Cool sounds like the role im playing in a large (for me... 150 units) project in philly...

Larry King Nov 25, 2013 1:07 PM

Quote:

Originally Posted by SLO (Post 6351475)
Excellent, I'd love to see them. I've done lots of spec houses and one small 10 lot subdivision.

Ya its been a learning experience so far... dealt with too much zoning bs for what should be a simple project

I hope to build for 90-95 psf, seems realistic... just hope that contractor estimates hold up and theyre not blowing smoke

LouisVanDerWright Nov 25, 2013 2:53 PM

Quote:

Originally Posted by Larry King (Post 6351958)
Ya its been a learning experience so far... dealt with too much zoning bs for what should be a simple project

I hope to build for 90-95 psf, seems realistic... just hope that contractor estimates hold up and theyre not blowing smoke

$90-95/SF??? That seems really low, am I missing something? Seems new construction in Chicago runs no less than $140/SF, but then again I've never been involved with single family construction, so maybe it is lower than I think.

Larry King Nov 25, 2013 3:09 PM

Quote:

Originally Posted by LouisVanDerWright (Post 6352006)
$90-95/SF??? That seems really low, am I missing something? Seems new construction in Chicago runs no less than $140/SF, but then again I've never been involved with single family construction, so maybe it is lower than I think.

I know an israeli in philly that builds for 70 psf... but he has his own crew, equipment etc

Union cconstruction in philly is like 190 psf

Non union single family homes in phila will range from 80 to 120 or so... work done by immigrants

Edit: this is just hard construction costs

SLO Nov 25, 2013 4:20 PM

Quote:

Originally Posted by Larry King (Post 6352029)
I know an israeli in philly that builds for 70 psf... but he has his own crew, equipment etc

Union cconstruction in philly is like 190 psf

Non union single family homes in phila will range from 80 to 120 or so... work done by immigrants

Edit: this is just hard construction costs

That seems reasonable. Im sure its higher than here in DFW, which will have a wild range in construction cost depending on exactly where. City vs non city etc. Our bottom range will be 75-95 psf for ground up construction cost. Thats for your average spec home. Of course they sell low as well....

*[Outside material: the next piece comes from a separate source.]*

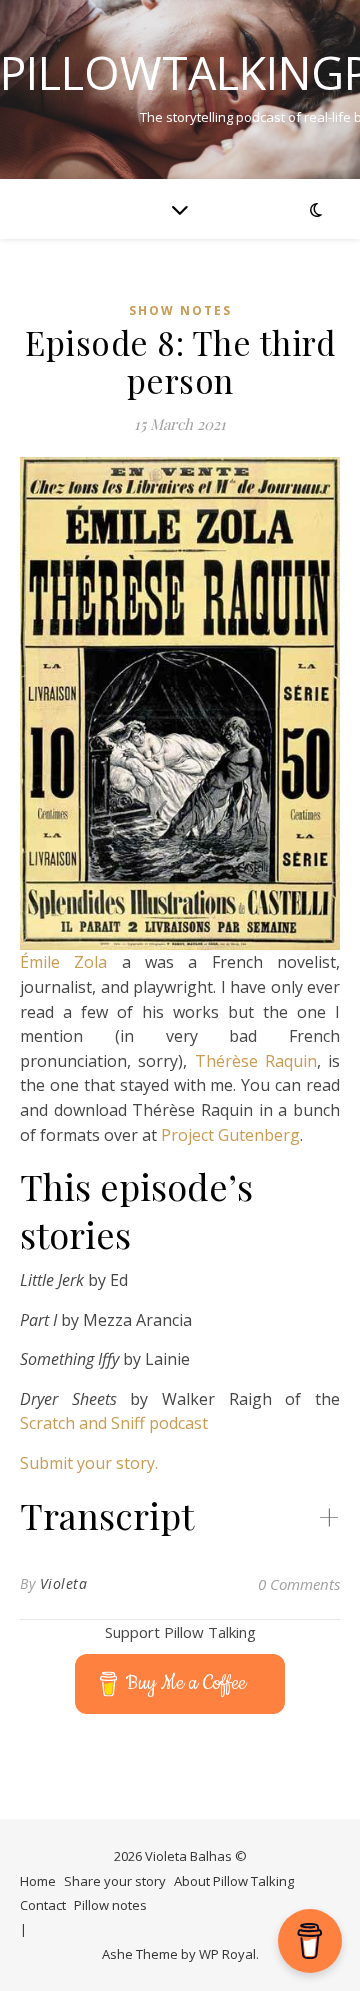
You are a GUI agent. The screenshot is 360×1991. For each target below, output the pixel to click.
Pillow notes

Reverberation Apr 11, 2014 1:22 AM

Quote:

Originally Posted by Larry King (Post 6350494)
Any developers out there?

I've been in the biz a couple years now... I work on larger projects (20mm+) for a firm and also am starting to do some smaller projects on my own (<1mm)... Breaking ground on my first project by myself in march

I work for a developer and have been in the business for a few years now. Eventually I want to start owning my own small scale projects on the side to build the residual income stream but it isn't a buyers market with where cap rates are now on assets in stable areas.

rohanjain Apr 19, 2014 5:38 AM

You can research it yourself and go the way according to your dreams.

ChiTownWonder Jun 21, 2014 5:02 PM

do you have to be rich to be a developer? isnt it more about loans and financing?